1921年と1930年代の経済不況は深刻でしたが、連邦政府のプログラムとモルモン教会の福祉プログラムのおかげで州は回復します。第二次世界大戦中、いくつかの防衛施設や空軍基地が建設され、ユタ州南東部ではウラン(uranium)ブームが起こりました。1950年代後半、ミサイル用のロケットエンジンを製造するためにワサッチ(Wasatch)地帯に沿っていくつかの大きな工場が建設されました。ユタ州は石炭と石油の埋蔵量が多く、世界最大のベリリウム(beryllium)の生産地でもあります。主要産業は農業と観光業です。

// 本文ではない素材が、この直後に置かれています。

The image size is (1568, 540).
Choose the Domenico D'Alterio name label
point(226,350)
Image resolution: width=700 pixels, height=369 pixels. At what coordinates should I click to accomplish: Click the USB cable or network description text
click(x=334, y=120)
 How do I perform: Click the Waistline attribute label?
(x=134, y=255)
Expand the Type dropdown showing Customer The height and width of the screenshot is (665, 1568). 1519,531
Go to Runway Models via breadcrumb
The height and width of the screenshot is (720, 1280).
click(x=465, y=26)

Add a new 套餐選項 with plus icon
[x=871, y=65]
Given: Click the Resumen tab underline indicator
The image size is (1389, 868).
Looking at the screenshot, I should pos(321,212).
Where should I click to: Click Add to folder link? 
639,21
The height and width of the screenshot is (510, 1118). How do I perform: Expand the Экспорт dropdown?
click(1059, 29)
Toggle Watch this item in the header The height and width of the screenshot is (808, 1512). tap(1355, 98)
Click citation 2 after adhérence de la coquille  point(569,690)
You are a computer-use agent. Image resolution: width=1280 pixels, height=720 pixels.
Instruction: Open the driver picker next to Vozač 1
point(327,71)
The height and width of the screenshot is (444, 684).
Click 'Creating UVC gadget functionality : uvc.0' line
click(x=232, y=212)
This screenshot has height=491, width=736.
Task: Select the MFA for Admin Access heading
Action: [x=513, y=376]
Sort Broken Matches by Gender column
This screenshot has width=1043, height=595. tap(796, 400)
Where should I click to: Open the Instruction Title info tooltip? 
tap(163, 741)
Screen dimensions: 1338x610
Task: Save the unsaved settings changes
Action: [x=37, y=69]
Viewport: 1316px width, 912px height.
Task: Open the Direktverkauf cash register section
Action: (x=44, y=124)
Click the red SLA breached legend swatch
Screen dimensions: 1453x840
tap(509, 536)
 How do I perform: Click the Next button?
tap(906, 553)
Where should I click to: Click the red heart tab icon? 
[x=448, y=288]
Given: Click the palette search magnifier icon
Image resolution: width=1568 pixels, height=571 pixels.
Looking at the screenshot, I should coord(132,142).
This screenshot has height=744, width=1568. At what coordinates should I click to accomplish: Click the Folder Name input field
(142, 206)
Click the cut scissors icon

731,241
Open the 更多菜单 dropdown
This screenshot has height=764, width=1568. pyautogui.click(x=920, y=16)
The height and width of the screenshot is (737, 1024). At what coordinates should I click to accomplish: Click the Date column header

州の経済は非常に多様化しています。農業および鉱業部門は、軽工業および重工業、金融、運輸、観光によって補完されてきました。ソルトレイク・シティは地域の金融と貿易の中心地であり、多くの大企業がオフィスを構えています。現在でもモルモン教徒が全州人口の約60%を占めているといわれます。敬けんで穏やかなモルモンの人々が育んできた風土のせいか、全米でも治安も良いことで知られています。ユタ州立大学(Utah State University)のあるローガン市(Logan)は小規模都市を含めて全米一位の治安のよいところのようです。
空からソルトレイク・シティに近づきますと、地上は真っ白。その名の通り塩の大地が広がります。しかし、州の中央部には海抜三千メートルの山脈があり、北海道のような粉雪で深く、世界的に名高いスキーリゾートとなっています。ユタ州の西部は起伏が続いています。ですが大部分が不毛の砂漠となっています。岩だらけの風景の中にひときわ目立つのがモニュメント・バレー(Monument Valley)です。しばしば西部劇の映画などで登場しました。
ソルトレイク・シティでは、モルモン教会合唱団の演奏を聴くのがお勧めです。この合唱団は「Mormon Tabernacle Choir」といい、神の幕屋教会合唱団と呼ばれます。世界一流オーケストラとの数々の共演や世界各地での演奏会で知られています。リハーサルは毎週木曜日午後8時から開かれ、その後に聴衆からの質問のやり取りがあります。私も一度このリハーサルの日時を確認してから幕屋教会に出掛けました。ユタ州立大学(Utah State University)を訪ねたついでのことです。